Pagi itu bus Transjabodetabek yang saya tumpangi berjalan tidak terlalu cepat dari arah Bogor. Waktu itu masih berlaku PSBB jilid kesekian yang masih ketat, jalan tol Jagorawi yang kami lalui pun masih belum begitu padat.
"Gubraakkk...!!"
Suara keras dari arah depan bus hampir membuat jantung saya copot. Bus pun tiba-tiba ngerem mendadak. Para penumpang yang tadinya terkantuk-kantuk, bahkan sudah terlelap, langsung terbangun. Perkiraan saya saat itu yang tengah duduk di bagian belakang, bus telah menabrak sesuatu.
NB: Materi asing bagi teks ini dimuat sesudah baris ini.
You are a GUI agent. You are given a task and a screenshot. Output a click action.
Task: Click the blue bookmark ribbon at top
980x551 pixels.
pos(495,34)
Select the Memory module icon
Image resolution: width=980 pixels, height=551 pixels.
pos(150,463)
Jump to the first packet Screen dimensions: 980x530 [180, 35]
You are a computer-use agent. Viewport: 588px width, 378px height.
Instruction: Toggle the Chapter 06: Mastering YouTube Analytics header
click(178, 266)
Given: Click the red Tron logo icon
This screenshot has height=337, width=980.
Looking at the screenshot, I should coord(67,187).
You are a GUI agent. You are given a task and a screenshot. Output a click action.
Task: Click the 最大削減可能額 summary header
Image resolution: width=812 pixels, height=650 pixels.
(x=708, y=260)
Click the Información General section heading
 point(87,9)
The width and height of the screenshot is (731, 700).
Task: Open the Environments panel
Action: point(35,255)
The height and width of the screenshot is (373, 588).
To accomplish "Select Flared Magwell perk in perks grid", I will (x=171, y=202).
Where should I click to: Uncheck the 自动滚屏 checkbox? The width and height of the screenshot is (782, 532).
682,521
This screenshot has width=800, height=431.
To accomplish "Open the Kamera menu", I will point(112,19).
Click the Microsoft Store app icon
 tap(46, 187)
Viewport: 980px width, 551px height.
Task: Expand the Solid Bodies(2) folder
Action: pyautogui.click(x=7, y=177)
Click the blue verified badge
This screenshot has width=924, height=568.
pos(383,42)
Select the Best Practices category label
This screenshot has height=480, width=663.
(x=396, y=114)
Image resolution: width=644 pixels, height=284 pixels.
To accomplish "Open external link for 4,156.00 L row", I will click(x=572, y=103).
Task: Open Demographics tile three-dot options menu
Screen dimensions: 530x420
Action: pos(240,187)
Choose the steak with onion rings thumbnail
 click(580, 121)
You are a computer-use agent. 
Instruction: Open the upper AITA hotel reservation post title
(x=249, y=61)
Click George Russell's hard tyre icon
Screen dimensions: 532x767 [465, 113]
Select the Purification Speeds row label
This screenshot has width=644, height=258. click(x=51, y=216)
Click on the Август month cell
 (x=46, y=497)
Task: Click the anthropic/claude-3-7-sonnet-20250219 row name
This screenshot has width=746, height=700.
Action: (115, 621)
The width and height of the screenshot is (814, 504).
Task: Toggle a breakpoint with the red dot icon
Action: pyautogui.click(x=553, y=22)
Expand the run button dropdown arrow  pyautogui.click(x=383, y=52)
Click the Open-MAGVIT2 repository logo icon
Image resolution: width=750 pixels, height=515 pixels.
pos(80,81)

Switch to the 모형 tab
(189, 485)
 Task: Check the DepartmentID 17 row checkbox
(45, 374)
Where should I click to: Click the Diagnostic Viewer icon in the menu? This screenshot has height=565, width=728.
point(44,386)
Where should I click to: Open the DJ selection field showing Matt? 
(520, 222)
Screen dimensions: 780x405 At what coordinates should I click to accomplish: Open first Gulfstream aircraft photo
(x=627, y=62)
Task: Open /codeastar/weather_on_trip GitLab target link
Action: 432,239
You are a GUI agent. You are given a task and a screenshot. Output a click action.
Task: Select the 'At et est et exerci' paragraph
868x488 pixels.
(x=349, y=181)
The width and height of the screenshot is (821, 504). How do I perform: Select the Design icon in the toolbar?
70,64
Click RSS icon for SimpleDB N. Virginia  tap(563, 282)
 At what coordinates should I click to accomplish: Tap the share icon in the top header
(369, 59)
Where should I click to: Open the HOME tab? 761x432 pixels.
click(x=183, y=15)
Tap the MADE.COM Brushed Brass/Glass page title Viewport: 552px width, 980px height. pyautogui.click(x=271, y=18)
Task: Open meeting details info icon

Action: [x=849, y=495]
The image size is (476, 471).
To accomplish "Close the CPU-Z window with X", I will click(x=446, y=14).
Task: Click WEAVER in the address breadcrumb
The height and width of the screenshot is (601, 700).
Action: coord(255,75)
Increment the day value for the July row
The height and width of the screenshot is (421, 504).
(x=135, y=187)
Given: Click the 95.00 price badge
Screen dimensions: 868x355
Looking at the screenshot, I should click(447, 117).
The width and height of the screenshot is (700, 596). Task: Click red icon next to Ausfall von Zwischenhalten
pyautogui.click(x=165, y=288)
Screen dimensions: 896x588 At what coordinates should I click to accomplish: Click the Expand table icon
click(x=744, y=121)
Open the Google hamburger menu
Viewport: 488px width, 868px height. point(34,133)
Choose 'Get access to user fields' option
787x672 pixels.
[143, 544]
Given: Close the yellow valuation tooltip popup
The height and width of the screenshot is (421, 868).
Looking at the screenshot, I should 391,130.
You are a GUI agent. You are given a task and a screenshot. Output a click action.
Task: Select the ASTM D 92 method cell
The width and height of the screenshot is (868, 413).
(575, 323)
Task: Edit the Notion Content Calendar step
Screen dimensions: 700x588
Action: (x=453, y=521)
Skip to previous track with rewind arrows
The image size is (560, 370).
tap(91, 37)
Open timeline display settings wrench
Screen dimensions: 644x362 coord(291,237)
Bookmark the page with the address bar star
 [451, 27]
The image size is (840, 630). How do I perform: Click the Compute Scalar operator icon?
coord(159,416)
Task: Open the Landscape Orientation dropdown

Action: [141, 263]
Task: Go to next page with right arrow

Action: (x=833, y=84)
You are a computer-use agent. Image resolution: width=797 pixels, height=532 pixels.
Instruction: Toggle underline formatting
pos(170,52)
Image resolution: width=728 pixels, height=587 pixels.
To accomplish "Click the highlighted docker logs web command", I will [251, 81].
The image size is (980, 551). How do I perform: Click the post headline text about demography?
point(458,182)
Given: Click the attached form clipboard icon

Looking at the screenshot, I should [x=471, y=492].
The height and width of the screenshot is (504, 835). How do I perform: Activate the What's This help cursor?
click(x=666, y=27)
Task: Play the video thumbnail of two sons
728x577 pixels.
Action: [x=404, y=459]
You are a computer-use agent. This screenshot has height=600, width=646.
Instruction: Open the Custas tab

Sopir tampak beranjak dari kursinya. Ia bergegas turun dari bus.
Para penumpang yang semula panik, kemudian berangsur tenang. Ternyata "cuma" spion sebelah kiri yang patah dan lepas gara-gara menabrak tembok selepas keluar dari gerbang tol.
Sopir pun kemudian menenteng "bangkai" spion tersebut dan memasukkannya ke bagasi. Perjalanan pun dilanjutkan tanpa spion kiri, dengan nuansa deg-degan tentunya.
Lho gimana sih? Kok bisa jalanan tidak begitu ramai tapi malah spion sampai lepas nabrak tembok di pinggir jalan? Jangan-jangan ngantuk nih sopir. Masih untunglah tidak ada kejadian yang lebih fatal. Tapi kejadian tersebut jelas perlu disoroti oleh pihak manajemen Transjabodetabek.
Itu secuil kisah di Transjabodetabek, layanan bus yang menghubungkan Jakarta dengan daerah sekitar Bogor, Depok, Tangerang, dan Bekasi. Kini sorotan perkara kecelakaan tengah mengarah ke layanan bus Transjakarta yang fokus melayani rute dalam kota Jakarta.
Rentetan kecelakaan yang melibatkan bus transjakarta sungguh menimbulkan banyak tanya? Ada apa sih sebenarnya? Manajemen yang nggak becus atau memang faktor SDM pengemudi yang kerap melakukan human error?